+++ Record extracts
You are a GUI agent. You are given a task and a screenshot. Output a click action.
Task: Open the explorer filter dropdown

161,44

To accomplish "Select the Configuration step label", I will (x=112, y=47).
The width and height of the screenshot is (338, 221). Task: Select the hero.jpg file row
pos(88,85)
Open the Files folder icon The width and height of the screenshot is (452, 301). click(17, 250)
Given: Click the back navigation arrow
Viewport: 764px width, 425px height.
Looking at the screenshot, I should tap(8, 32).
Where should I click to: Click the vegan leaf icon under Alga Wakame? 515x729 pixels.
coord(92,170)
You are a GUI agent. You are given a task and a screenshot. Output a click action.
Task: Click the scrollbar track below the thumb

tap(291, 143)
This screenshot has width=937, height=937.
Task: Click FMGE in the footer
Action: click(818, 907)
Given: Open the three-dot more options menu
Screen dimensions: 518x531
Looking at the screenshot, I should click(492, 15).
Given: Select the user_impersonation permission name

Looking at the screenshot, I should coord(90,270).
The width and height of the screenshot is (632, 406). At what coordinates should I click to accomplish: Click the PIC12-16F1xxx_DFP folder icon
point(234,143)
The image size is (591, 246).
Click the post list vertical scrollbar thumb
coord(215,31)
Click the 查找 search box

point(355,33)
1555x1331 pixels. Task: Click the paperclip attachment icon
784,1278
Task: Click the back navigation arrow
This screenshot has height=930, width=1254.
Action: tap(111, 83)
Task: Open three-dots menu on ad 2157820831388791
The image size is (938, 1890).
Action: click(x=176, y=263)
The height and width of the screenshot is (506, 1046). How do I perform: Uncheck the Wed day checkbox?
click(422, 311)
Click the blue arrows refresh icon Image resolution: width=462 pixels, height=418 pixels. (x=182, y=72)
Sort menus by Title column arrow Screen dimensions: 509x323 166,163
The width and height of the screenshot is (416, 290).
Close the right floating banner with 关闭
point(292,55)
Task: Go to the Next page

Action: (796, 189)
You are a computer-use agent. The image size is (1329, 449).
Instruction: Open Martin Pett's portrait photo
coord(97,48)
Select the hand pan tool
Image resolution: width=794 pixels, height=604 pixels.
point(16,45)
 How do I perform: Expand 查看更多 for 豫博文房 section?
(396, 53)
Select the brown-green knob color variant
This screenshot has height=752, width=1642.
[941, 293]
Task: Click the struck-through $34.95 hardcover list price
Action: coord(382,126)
++++++
Reproduce verbatim only the lines from the one holding "The image size is (591, 246)." through the end of the records.

Exercise answer:
The image size is (591, 246).
Click the post list vertical scrollbar thumb
coord(215,31)
Click the 查找 search box

point(355,33)
1555x1331 pixels. Task: Click the paperclip attachment icon
784,1278
Task: Click the back navigation arrow
This screenshot has height=930, width=1254.
Action: tap(111, 83)
Task: Open three-dots menu on ad 2157820831388791
The image size is (938, 1890).
Action: click(x=176, y=263)
The height and width of the screenshot is (506, 1046). How do I perform: Uncheck the Wed day checkbox?
click(422, 311)
Click the blue arrows refresh icon Image resolution: width=462 pixels, height=418 pixels. (x=182, y=72)
Sort menus by Title column arrow Screen dimensions: 509x323 166,163
The width and height of the screenshot is (416, 290).
Close the right floating banner with 关闭
point(292,55)
Task: Go to the Next page

Action: (796, 189)
You are a computer-use agent. The image size is (1329, 449).
Instruction: Open Martin Pett's portrait photo
coord(97,48)
Select the hand pan tool
Image resolution: width=794 pixels, height=604 pixels.
point(16,45)
 How do I perform: Expand 查看更多 for 豫博文房 section?
(396, 53)
Select the brown-green knob color variant
This screenshot has height=752, width=1642.
[941, 293]
Task: Click the struck-through $34.95 hardcover list price
Action: coord(382,126)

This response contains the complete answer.